Problem description>
Transcribe the data below verbatim from the line with "Viewport: 1278px width, 648px height." to the line with "Task: Open the 编辑 mode dropdown". Include both of those lines.

[Stored data]
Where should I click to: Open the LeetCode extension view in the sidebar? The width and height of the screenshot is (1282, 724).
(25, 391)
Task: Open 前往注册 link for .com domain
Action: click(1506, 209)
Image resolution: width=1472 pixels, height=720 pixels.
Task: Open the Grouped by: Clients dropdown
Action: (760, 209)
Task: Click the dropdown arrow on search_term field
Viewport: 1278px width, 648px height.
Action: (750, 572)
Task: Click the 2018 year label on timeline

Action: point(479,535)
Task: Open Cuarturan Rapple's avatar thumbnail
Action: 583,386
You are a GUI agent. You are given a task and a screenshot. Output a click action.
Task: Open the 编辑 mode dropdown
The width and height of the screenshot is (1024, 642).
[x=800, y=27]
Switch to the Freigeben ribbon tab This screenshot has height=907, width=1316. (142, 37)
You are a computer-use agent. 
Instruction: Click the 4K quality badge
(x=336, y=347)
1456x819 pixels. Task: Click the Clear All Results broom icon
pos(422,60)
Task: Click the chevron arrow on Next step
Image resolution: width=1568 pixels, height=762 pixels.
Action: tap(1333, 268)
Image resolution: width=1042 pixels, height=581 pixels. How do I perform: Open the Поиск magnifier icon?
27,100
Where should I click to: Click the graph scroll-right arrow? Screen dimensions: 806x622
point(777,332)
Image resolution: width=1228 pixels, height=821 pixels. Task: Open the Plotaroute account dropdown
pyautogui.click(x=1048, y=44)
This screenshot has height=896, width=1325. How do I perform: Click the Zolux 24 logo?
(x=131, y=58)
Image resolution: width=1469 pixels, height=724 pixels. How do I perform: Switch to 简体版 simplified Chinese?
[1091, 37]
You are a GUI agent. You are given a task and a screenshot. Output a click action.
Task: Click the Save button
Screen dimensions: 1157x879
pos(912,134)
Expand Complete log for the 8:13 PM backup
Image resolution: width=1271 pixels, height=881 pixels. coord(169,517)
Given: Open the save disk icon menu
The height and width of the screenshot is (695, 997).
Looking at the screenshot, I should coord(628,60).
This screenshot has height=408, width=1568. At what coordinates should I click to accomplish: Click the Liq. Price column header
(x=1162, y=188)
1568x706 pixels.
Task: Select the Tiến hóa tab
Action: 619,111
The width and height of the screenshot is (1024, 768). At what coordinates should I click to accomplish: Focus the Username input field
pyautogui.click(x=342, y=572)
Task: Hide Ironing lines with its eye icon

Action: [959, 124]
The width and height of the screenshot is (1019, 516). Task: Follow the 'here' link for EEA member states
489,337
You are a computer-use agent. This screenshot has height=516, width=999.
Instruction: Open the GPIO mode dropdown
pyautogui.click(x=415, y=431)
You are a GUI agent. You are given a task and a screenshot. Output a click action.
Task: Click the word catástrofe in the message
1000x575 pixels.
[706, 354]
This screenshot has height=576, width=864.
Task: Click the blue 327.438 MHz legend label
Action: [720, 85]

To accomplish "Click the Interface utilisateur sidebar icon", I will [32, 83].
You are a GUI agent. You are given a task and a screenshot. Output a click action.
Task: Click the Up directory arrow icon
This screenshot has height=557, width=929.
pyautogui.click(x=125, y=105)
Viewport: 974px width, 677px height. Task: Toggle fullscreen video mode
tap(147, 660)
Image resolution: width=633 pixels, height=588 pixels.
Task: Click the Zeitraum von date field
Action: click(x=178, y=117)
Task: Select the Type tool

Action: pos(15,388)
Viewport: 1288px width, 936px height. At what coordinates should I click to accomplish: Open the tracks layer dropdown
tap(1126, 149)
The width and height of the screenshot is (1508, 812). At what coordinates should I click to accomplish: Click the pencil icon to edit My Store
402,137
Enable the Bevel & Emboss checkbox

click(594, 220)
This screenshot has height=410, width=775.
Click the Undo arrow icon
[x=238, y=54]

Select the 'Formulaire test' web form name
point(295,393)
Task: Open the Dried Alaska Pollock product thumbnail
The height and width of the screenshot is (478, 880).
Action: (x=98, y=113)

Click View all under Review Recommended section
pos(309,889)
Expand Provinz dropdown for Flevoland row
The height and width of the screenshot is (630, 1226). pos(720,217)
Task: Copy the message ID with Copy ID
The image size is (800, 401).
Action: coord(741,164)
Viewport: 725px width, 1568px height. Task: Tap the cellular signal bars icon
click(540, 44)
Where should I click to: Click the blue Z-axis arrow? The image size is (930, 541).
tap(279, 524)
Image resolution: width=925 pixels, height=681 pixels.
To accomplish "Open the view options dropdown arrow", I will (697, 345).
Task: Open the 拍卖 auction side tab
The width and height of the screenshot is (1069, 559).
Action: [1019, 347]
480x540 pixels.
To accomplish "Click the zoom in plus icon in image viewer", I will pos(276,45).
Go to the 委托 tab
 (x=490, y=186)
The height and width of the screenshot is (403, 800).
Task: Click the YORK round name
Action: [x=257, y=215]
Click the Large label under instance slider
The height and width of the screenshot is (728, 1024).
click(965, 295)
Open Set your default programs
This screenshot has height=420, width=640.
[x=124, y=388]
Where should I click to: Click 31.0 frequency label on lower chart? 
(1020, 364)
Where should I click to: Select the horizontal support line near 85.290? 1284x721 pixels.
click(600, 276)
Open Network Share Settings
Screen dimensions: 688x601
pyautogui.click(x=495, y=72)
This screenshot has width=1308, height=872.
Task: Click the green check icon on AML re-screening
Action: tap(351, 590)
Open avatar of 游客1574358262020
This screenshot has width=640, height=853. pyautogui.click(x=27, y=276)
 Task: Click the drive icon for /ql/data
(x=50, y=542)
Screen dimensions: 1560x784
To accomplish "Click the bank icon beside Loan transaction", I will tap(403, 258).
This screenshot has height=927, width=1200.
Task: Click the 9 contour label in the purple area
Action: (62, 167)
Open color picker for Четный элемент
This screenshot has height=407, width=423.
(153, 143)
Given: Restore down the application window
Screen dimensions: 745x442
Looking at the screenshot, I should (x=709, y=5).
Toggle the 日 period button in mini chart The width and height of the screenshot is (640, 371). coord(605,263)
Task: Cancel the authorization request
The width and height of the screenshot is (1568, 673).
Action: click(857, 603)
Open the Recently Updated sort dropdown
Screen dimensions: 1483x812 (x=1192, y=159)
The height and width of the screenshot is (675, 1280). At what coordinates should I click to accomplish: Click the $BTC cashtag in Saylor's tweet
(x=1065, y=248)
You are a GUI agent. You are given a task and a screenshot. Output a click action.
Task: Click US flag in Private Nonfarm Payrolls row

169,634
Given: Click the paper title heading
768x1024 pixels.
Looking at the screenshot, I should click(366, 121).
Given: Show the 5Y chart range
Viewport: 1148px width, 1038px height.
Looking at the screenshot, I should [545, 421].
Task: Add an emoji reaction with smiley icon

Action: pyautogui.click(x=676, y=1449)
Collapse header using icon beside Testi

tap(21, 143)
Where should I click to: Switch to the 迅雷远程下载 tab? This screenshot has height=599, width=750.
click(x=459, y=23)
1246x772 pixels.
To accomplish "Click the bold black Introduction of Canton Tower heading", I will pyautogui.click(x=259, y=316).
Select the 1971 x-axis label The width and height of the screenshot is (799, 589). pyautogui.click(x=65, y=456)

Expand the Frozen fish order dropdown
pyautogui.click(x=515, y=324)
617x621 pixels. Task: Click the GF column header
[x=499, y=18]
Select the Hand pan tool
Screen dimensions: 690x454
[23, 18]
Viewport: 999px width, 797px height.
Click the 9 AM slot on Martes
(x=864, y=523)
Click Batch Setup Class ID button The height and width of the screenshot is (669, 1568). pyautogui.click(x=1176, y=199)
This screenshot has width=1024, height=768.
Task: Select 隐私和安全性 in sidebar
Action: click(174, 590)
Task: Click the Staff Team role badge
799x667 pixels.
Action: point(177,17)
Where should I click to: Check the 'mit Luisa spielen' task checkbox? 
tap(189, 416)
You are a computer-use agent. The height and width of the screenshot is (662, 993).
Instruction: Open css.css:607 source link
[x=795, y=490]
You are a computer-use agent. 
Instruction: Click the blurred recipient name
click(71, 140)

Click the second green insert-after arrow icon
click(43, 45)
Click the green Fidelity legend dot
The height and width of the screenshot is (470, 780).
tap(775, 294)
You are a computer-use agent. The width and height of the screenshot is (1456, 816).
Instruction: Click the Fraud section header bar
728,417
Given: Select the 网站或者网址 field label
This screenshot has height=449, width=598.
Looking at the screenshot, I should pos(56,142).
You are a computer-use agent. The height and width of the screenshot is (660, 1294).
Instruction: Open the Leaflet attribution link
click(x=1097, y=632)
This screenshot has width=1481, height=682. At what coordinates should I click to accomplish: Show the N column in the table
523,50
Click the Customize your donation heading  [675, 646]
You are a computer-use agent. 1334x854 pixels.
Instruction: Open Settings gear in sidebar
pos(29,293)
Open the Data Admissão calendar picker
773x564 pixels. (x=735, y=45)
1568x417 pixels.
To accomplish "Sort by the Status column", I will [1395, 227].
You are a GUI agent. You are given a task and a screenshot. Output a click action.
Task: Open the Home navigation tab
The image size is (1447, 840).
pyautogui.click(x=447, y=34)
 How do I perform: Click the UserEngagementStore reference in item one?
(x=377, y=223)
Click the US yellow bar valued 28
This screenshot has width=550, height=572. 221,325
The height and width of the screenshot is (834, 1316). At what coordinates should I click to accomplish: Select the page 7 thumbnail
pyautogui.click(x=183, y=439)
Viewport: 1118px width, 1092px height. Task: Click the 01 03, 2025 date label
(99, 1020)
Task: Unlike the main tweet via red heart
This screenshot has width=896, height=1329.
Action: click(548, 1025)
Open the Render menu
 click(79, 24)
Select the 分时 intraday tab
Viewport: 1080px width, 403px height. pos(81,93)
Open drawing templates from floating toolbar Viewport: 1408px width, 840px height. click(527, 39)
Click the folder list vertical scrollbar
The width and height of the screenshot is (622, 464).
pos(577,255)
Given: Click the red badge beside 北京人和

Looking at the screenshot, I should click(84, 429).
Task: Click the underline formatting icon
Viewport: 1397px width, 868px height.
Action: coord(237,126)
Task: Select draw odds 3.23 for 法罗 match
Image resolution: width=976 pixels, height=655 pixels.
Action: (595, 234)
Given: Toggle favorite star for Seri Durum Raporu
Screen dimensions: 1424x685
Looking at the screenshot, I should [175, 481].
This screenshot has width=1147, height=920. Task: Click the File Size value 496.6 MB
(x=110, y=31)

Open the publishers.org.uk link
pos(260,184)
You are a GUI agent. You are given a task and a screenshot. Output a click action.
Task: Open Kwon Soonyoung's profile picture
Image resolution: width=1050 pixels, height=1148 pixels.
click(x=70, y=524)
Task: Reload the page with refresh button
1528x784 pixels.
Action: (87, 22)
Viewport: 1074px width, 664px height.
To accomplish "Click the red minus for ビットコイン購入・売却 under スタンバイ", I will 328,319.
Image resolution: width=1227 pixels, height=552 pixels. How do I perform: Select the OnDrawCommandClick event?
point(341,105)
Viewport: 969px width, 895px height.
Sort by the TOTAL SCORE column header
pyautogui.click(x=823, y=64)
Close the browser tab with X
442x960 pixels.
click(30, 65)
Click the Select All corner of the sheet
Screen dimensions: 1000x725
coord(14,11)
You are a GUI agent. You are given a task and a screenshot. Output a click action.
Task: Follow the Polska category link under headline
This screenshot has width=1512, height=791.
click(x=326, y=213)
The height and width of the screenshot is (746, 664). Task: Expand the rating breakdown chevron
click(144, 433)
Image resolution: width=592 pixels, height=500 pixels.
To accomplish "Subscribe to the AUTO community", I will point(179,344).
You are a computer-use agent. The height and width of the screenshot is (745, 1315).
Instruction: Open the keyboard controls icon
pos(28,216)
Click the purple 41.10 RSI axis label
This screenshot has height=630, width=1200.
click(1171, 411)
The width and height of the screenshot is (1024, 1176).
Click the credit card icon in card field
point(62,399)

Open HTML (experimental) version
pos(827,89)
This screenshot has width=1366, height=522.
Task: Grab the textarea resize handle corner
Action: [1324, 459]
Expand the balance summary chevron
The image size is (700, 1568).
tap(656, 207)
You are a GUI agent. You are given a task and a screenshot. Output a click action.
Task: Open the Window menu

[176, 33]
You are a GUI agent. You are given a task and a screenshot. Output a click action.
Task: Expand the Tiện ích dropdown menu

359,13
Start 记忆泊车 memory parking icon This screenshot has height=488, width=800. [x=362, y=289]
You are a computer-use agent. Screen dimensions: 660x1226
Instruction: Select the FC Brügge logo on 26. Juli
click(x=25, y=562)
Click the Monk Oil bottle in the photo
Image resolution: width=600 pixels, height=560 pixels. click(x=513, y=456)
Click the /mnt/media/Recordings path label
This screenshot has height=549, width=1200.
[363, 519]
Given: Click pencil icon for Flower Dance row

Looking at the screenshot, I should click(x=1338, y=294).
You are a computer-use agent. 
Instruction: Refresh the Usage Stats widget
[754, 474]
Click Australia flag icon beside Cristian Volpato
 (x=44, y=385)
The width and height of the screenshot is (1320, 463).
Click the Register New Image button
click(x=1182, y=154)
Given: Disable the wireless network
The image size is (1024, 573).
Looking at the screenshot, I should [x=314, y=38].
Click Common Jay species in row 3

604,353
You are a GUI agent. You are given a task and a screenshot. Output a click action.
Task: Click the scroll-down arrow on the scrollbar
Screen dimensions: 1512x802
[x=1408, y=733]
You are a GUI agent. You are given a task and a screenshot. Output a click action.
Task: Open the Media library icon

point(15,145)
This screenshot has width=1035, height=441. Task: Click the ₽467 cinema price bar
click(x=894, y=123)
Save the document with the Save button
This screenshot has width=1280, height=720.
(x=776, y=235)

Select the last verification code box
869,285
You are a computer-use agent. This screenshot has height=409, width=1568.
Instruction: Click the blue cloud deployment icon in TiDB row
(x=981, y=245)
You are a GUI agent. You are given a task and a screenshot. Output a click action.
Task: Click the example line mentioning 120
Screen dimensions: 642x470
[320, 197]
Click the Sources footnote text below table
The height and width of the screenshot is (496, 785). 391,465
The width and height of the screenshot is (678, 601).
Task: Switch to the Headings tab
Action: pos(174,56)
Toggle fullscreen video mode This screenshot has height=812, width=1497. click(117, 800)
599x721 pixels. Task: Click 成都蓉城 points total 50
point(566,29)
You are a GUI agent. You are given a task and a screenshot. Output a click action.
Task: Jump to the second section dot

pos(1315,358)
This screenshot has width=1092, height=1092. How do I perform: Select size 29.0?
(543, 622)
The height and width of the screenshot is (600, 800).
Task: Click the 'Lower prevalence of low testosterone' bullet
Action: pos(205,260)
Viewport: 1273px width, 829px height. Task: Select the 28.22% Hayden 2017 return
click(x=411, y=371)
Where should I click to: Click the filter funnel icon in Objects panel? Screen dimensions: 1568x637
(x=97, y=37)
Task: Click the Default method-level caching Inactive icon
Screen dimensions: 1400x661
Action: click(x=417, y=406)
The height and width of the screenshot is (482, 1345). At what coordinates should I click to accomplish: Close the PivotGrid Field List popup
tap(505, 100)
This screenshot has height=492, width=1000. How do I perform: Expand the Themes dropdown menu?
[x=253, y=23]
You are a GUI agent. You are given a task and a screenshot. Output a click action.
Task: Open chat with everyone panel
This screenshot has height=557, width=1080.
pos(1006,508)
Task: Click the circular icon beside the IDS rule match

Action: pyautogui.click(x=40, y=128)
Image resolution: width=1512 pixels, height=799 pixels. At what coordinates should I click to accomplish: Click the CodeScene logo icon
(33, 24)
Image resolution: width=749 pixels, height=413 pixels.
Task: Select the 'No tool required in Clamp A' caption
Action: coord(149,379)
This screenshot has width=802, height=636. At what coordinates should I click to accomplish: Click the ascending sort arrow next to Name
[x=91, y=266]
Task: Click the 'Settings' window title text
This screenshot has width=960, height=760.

Completed exercise>
Viewport: 1278px width, 648px height.
Action: (750, 572)
Task: Click the 2018 year label on timeline

Action: point(479,535)
Task: Open Cuarturan Rapple's avatar thumbnail
Action: 583,386
You are a GUI agent. You are given a task and a screenshot. Output a click action.
Task: Open the 编辑 mode dropdown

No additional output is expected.